I need to check username format using a regular expression.
My username criterion is:
Must contain 1 or more letters, anywhere.
May contain any amount of numbers, anywhere.
Can contain up to 2 - or _, anywhere.
^[0-9\-_]*[a-z|A-Z]+[0-9\-_]*$ is what I was using but this will reject usernames such as 123hi123hi, or hi123hi. I need something less string location dependent.
I'm using Ruby on Rails to match strings against this.
A very inefficient Ruby function version for Rails is:
validate :check_username
def check_username
if self.username.count("-") > 2
errors.add(:username, "cannot contain more than 2 dashes")
elsif self.username.count("_") > 2
errors.add(:username, "cannot contain more than 2 underscores")
elsif self.username.count("a-zA-Z") < 1
errors.add(:username, "must contain a letter")
elsif (self.username =~ /^[0-9a-zA-Z\-_]+$/) !=0
errors.add(:username, "cannot contain special characters")
end
end
Here are two approaches you could use.
Construct a single regex
Because regular expressions are concerned with the ordering of characters in a string, one would have to construct a regular expression for each of the following combinations and then "or" those regexes into a single regex.
one letter, zero hyphens, zero underscores
one letter, zero hyphens, one underscores
one letter, zero hyphens, two underscores
one letter, one hyphen, zero underscores
one letter, one hyphen, one underscore
one letter, one hyphen, two underscores
one letter, two hyphens, zero underscores
one letter, two hyphens, one underscore
one letter, two hyphens, two underscores
Digits and additional letters could appear anywhere in the username.
Let's call those regular expressions t0, t1,..., t8. The desired single, overall regular expression would be:
/#{t0}|#{t1}|...|#{t8}/
Let's consider the construction of t4 (one letter, one hyphen, one underscore).
Six possible orders are possible for this combination.
a letter, a hyphen, an underscore
a letter, an underscore, a hyphen
a hyphen, a letter, an underscore
a hyphen, an underscore, a letter
an underscore, a letter, a hyphen
an underscore, a hyphen, a letter
We would need to construct a regular expression for each of these six orders (r0, r1,..., r5) and then "or" them to obtain t4:
t4 = /#{r0}|#{r1}|#{r2}|#{r3}|#{r4}|#{r5}/
Now let's consider the construction of a regex r0 that would implement the first of these orderings (a letter, a hyphen, an underscore):
r0 = /\A[a-z0-9]*[a-z][a-z0-9]*-[a-z0-9]*_[a-z0-9]*\z/i
"3ab4-3cd_e5".match?(r0) #=> true
"3ab4-3cde5".match?(r0) #=> false (no underscore)

▬▬▬▬▬▬

▶ **Exercise task A**
Reproduce the lines of the records exactly, starting with the line containing "Tekniska data [tab] (206, 675)" and ending with the line containing "Email: solectro@solectro.se (672, 22)", both included.

▬▬▬▬▬▬

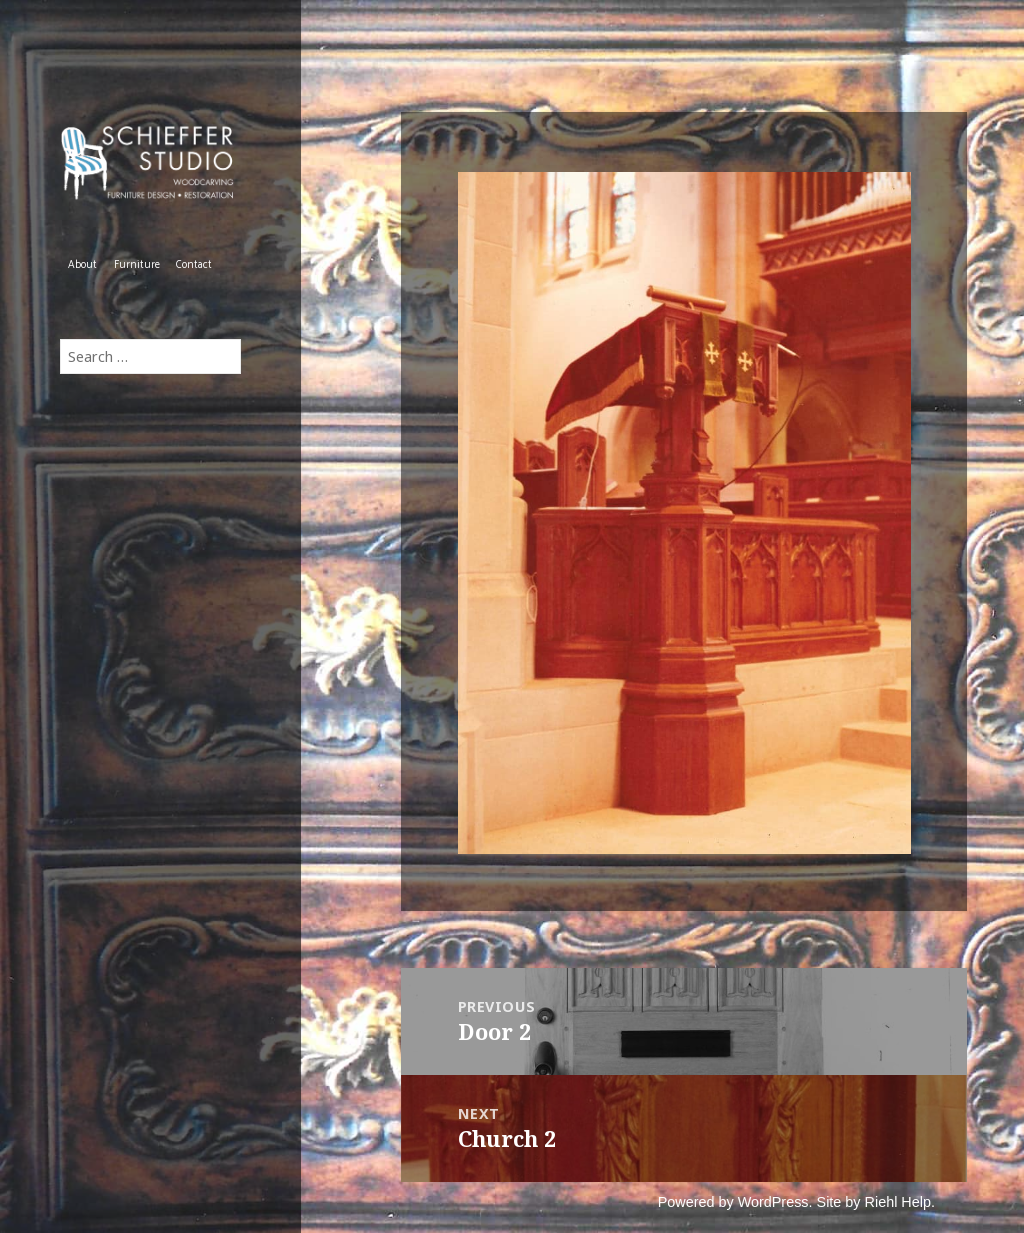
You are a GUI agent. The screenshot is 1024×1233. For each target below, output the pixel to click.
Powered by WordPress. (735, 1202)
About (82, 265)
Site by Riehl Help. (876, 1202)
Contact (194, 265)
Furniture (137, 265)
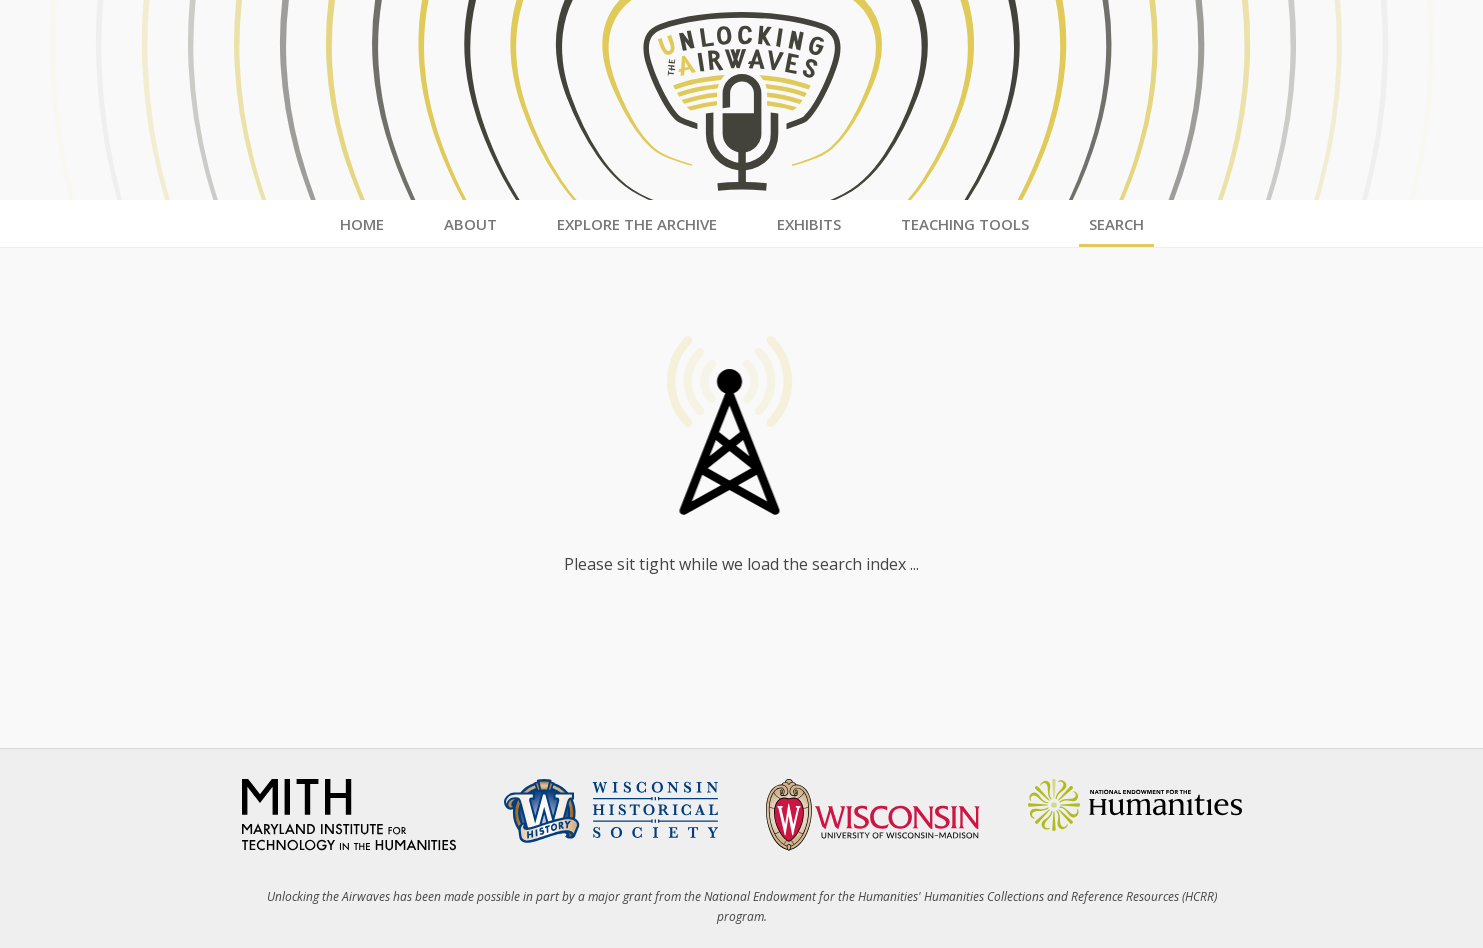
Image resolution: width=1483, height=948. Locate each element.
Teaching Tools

▬▬▬▬▬▬

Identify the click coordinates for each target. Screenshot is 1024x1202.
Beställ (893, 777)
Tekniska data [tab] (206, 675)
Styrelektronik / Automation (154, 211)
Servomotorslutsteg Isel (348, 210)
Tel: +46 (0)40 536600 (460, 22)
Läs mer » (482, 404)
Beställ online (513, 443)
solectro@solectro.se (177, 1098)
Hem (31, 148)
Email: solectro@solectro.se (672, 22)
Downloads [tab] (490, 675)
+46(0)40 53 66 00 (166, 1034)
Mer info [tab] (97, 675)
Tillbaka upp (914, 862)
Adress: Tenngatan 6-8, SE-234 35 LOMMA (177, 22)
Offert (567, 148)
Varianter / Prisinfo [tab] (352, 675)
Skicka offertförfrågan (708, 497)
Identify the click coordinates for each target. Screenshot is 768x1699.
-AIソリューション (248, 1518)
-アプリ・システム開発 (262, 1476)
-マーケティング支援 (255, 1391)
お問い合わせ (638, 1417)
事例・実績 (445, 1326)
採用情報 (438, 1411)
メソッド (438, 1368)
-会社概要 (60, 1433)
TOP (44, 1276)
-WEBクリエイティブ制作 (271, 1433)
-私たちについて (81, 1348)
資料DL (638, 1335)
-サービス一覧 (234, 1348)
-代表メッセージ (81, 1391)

▬▬▬▬▬▬

▶ **Exercise task B**
Please write out the part of the username regex text that opens with the words "Construct a single" and closes with "a single regex.", keeping it exact.

▶ **Final answer A**
Tekniska data [tab] (206, 675)
Styrelektronik / Automation (154, 211)
Servomotorslutsteg Isel (348, 210)
Tel: +46 (0)40 536600 (460, 22)
Läs mer » (482, 404)
Beställ online (513, 443)
solectro@solectro.se (177, 1098)
Hem (31, 148)
Email: solectro@solectro.se (672, 22)

▶ **Final answer B**
Construct a single regex
Because regular expressions are concerned with the ordering of characters in a string, one would have to construct a regular expression for each of the following combinations and then "or" those regexes into a single regex.